Collected data entries
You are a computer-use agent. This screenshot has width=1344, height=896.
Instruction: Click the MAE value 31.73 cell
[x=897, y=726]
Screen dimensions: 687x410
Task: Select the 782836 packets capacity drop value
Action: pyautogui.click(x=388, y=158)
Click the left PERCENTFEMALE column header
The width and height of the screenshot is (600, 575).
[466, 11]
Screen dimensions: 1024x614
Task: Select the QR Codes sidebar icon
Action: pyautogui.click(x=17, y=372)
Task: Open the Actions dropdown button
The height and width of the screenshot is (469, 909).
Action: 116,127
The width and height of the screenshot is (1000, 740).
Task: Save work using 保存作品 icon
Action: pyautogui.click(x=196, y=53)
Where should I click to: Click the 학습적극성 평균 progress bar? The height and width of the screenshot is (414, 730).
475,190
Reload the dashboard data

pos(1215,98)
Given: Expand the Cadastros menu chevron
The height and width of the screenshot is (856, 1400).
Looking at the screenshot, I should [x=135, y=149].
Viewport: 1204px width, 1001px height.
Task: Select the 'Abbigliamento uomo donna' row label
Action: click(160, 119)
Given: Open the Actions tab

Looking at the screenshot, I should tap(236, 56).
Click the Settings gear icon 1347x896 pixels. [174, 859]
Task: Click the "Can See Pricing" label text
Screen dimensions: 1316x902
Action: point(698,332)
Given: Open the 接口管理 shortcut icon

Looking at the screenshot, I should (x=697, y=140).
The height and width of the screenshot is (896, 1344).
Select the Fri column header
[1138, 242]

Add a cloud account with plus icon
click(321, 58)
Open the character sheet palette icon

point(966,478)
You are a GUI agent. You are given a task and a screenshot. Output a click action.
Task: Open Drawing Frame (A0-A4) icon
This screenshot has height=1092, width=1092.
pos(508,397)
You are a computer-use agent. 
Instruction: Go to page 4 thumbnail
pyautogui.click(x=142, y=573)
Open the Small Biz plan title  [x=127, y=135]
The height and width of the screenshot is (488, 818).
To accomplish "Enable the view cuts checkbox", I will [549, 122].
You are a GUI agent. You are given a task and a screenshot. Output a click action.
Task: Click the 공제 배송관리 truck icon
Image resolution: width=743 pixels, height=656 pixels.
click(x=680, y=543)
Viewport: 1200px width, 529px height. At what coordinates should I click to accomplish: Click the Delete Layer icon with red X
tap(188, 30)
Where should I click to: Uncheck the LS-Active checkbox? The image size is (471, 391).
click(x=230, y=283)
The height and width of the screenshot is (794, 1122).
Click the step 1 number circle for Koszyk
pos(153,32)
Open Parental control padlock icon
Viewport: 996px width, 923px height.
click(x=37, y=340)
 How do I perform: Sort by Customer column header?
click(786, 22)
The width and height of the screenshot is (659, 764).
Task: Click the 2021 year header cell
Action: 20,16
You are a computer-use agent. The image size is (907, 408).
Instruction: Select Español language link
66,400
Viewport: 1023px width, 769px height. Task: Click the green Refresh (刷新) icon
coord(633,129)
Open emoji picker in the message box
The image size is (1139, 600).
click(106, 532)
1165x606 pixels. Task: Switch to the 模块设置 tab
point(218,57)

- _Assignment_
Restate every entry above exactly as it stands.

- _Result_
You are a computer-use agent. This screenshot has width=1344, height=896.
Instruction: Click the MAE value 31.73 cell
[x=897, y=726]
Screen dimensions: 687x410
Task: Select the 782836 packets capacity drop value
Action: pyautogui.click(x=388, y=158)
Click the left PERCENTFEMALE column header
The width and height of the screenshot is (600, 575).
[466, 11]
Screen dimensions: 1024x614
Task: Select the QR Codes sidebar icon
Action: pyautogui.click(x=17, y=372)
Task: Open the Actions dropdown button
The height and width of the screenshot is (469, 909).
Action: 116,127
The width and height of the screenshot is (1000, 740).
Task: Save work using 保存作品 icon
Action: pyautogui.click(x=196, y=53)
Where should I click to: Click the 학습적극성 평균 progress bar? The height and width of the screenshot is (414, 730).
475,190
Reload the dashboard data

pos(1215,98)
Given: Expand the Cadastros menu chevron
The height and width of the screenshot is (856, 1400).
Looking at the screenshot, I should [x=135, y=149].
Viewport: 1204px width, 1001px height.
Task: Select the 'Abbigliamento uomo donna' row label
Action: click(160, 119)
Given: Open the Actions tab

Looking at the screenshot, I should tap(236, 56).
Click the Settings gear icon 1347x896 pixels. [174, 859]
Task: Click the "Can See Pricing" label text
Screen dimensions: 1316x902
Action: point(698,332)
Given: Open the 接口管理 shortcut icon

Looking at the screenshot, I should (x=697, y=140).
The height and width of the screenshot is (896, 1344).
Select the Fri column header
[1138, 242]

Add a cloud account with plus icon
click(321, 58)
Open the character sheet palette icon

point(966,478)
You are a GUI agent. You are given a task and a screenshot. Output a click action.
Task: Open Drawing Frame (A0-A4) icon
This screenshot has height=1092, width=1092.
pos(508,397)
You are a computer-use agent. 
Instruction: Go to page 4 thumbnail
pyautogui.click(x=142, y=573)
Open the Small Biz plan title  [x=127, y=135]
The height and width of the screenshot is (488, 818).
To accomplish "Enable the view cuts checkbox", I will [549, 122].
You are a GUI agent. You are given a task and a screenshot. Output a click action.
Task: Click the 공제 배송관리 truck icon
Image resolution: width=743 pixels, height=656 pixels.
click(x=680, y=543)
Viewport: 1200px width, 529px height. At what coordinates should I click to accomplish: Click the Delete Layer icon with red X
tap(188, 30)
Where should I click to: Uncheck the LS-Active checkbox? The image size is (471, 391).
click(x=230, y=283)
The height and width of the screenshot is (794, 1122).
Click the step 1 number circle for Koszyk
pos(153,32)
Open Parental control padlock icon
Viewport: 996px width, 923px height.
click(x=37, y=340)
 How do I perform: Sort by Customer column header?
click(786, 22)
The width and height of the screenshot is (659, 764).
Task: Click the 2021 year header cell
Action: 20,16
You are a computer-use agent. The image size is (907, 408).
Instruction: Select Español language link
66,400
Viewport: 1023px width, 769px height. Task: Click the green Refresh (刷新) icon
coord(633,129)
Open emoji picker in the message box
The image size is (1139, 600).
click(106, 532)
1165x606 pixels. Task: Switch to the 模块设置 tab
point(218,57)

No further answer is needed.